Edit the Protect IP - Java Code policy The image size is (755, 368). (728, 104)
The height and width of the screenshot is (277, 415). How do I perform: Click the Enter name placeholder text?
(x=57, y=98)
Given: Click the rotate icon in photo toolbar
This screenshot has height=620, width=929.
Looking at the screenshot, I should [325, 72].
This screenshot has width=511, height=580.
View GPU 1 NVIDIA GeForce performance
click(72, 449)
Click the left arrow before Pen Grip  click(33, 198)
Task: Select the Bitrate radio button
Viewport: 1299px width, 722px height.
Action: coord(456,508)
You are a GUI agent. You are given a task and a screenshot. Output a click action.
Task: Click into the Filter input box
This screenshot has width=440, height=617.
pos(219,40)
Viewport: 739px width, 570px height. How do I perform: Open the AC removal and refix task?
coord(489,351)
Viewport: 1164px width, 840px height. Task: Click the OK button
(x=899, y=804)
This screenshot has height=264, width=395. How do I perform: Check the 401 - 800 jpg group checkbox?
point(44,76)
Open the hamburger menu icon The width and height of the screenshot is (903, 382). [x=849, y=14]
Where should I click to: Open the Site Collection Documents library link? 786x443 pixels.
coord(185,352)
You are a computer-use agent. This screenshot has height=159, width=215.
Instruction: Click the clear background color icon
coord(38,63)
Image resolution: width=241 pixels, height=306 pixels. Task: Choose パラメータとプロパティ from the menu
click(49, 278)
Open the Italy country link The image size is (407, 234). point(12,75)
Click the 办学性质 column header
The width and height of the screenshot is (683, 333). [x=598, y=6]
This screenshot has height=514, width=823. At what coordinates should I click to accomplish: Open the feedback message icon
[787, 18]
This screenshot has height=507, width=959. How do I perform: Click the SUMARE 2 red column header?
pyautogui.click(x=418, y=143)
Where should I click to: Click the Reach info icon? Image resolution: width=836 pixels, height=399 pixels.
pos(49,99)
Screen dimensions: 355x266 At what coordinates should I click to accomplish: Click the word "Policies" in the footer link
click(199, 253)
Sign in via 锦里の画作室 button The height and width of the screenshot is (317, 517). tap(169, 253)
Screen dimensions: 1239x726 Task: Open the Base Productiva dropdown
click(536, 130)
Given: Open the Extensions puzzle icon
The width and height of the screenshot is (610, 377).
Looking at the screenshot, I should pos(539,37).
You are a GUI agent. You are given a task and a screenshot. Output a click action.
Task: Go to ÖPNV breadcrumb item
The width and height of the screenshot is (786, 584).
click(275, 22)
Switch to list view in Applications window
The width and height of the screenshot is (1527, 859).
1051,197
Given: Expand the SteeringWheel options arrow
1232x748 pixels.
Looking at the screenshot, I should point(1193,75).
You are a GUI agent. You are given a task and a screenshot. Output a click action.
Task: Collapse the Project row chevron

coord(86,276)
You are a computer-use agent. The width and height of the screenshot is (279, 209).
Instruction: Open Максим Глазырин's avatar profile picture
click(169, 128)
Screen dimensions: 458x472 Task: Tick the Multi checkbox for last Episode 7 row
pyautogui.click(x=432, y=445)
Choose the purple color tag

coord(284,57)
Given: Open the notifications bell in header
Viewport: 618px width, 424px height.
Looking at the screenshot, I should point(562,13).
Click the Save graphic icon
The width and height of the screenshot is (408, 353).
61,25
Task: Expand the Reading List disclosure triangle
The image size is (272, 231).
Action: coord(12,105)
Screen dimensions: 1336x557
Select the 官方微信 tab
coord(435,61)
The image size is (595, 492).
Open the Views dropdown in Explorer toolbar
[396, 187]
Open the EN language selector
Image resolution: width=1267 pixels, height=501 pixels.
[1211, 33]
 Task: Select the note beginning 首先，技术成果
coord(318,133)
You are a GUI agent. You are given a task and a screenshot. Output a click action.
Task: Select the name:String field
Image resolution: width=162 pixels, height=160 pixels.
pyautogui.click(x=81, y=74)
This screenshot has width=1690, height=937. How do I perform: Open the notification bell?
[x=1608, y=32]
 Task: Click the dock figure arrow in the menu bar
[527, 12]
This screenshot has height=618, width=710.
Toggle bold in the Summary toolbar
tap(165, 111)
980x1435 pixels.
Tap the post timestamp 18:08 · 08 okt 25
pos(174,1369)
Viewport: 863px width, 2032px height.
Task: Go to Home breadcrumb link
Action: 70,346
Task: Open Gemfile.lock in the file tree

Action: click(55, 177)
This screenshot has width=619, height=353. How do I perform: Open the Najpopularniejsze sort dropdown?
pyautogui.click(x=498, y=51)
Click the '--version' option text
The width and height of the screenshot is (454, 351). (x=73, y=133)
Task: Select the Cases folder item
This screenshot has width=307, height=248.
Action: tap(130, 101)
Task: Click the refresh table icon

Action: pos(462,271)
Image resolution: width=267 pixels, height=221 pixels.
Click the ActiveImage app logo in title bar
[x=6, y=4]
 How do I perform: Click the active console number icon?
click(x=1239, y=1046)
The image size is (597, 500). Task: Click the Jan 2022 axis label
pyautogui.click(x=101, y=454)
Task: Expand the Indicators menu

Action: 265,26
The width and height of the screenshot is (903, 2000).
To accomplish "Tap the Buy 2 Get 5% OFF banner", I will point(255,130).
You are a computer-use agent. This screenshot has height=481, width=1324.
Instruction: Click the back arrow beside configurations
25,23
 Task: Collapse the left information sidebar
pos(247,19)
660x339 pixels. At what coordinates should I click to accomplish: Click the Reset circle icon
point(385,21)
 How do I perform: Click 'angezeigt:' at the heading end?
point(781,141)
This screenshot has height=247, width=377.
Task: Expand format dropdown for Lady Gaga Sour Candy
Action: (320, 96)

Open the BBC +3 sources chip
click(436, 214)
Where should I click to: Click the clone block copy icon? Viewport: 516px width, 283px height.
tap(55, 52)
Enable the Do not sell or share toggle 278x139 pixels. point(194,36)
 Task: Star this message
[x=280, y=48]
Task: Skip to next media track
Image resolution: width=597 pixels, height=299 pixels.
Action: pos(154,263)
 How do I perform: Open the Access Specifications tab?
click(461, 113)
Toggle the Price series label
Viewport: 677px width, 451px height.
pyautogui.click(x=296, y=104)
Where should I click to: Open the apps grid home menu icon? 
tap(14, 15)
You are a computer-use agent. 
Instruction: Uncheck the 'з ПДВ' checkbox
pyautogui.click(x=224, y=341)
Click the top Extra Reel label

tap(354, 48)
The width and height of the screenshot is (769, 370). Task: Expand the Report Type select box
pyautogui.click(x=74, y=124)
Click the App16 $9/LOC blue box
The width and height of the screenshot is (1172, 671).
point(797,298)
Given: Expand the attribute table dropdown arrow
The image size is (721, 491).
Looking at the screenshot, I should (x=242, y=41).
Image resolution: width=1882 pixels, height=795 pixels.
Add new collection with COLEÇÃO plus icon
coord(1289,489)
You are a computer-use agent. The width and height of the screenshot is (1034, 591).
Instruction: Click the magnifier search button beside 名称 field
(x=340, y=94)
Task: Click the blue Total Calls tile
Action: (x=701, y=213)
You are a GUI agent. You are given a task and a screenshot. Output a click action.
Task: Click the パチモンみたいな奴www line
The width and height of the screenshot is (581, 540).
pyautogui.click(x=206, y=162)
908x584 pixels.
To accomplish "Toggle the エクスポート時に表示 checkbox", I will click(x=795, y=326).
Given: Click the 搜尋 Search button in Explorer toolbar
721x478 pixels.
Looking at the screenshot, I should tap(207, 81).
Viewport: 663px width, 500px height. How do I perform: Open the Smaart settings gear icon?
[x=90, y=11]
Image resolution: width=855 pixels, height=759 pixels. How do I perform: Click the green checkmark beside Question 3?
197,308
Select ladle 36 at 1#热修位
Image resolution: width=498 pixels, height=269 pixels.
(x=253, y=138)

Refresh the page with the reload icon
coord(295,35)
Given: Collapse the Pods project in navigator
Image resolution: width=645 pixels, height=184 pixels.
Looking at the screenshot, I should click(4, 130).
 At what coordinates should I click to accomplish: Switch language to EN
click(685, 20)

● ● ● ● ●

> Problem: Copy out each line of the data that has the word "item" in it.

> Solved exercise:
Task: Go to ÖPNV breadcrumb item
Task: Select the Cases folder item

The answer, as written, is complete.